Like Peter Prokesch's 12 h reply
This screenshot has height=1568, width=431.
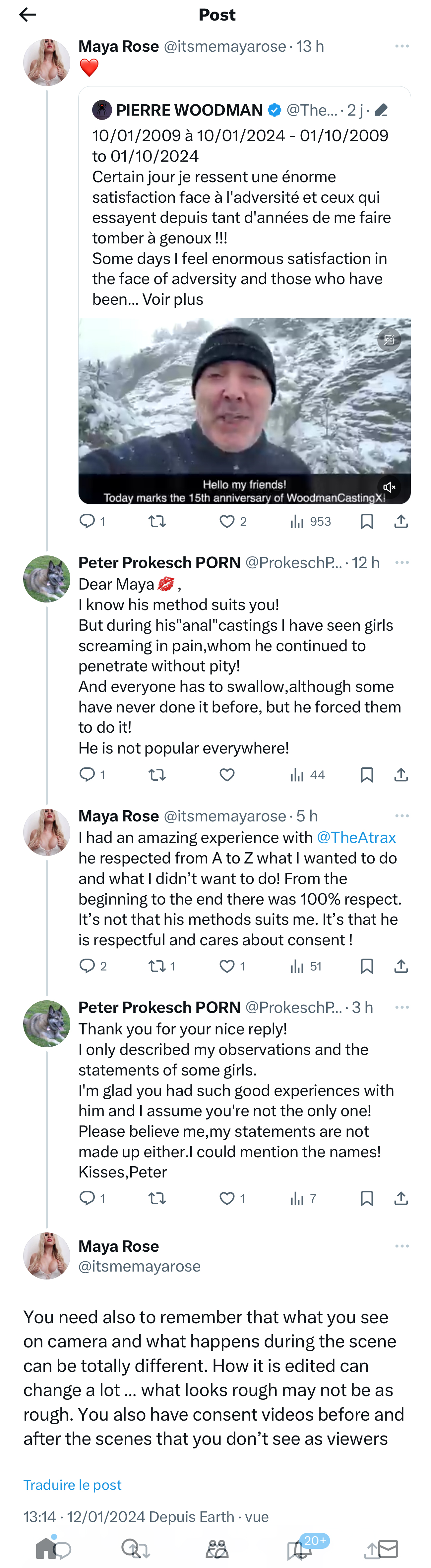(x=227, y=774)
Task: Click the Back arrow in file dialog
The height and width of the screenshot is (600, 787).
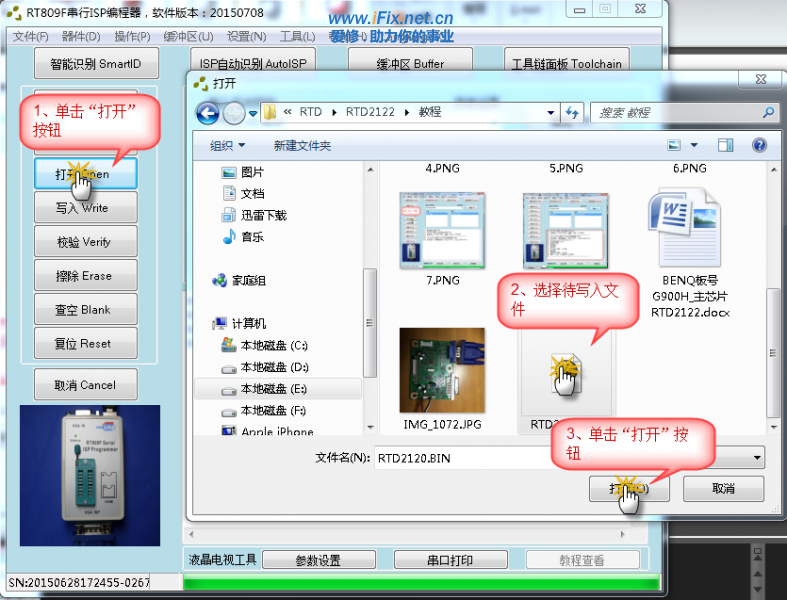Action: [207, 112]
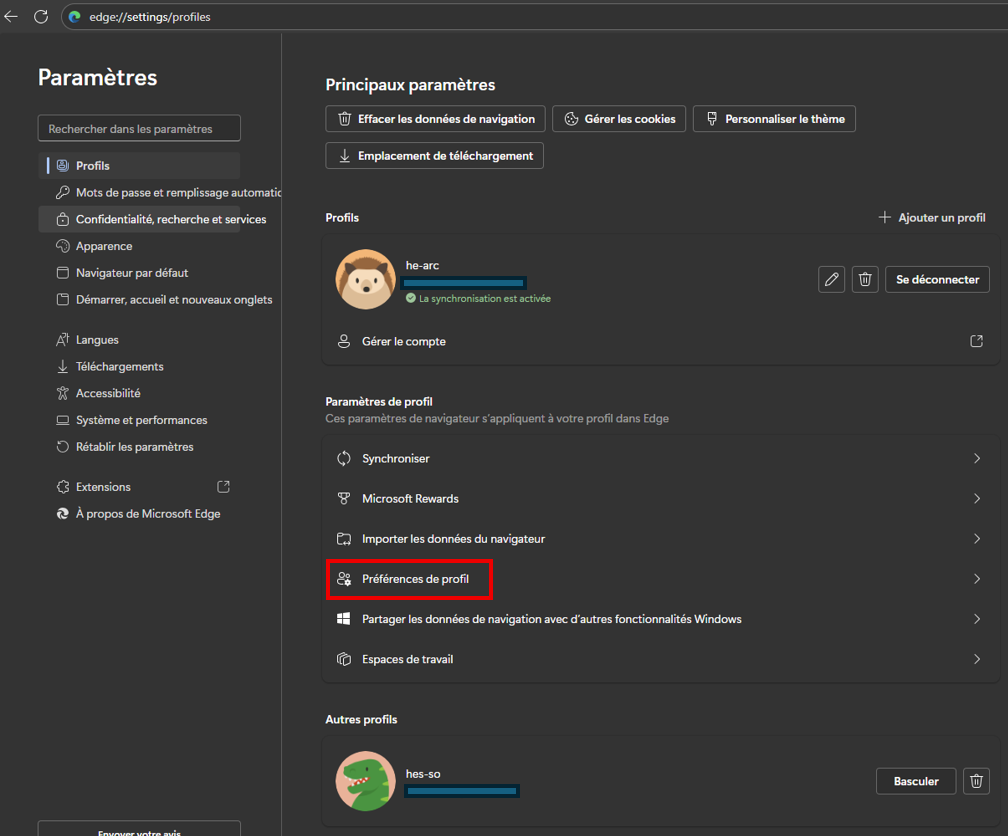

Task prompt: Restate word for word each line from the one containing "Task: Click the Back arrow in file dialog" through the end of the material, pictures excluded.

The completed task:
Task: Click the Back arrow in file dialog
The height and width of the screenshot is (600, 787).
Action: [207, 112]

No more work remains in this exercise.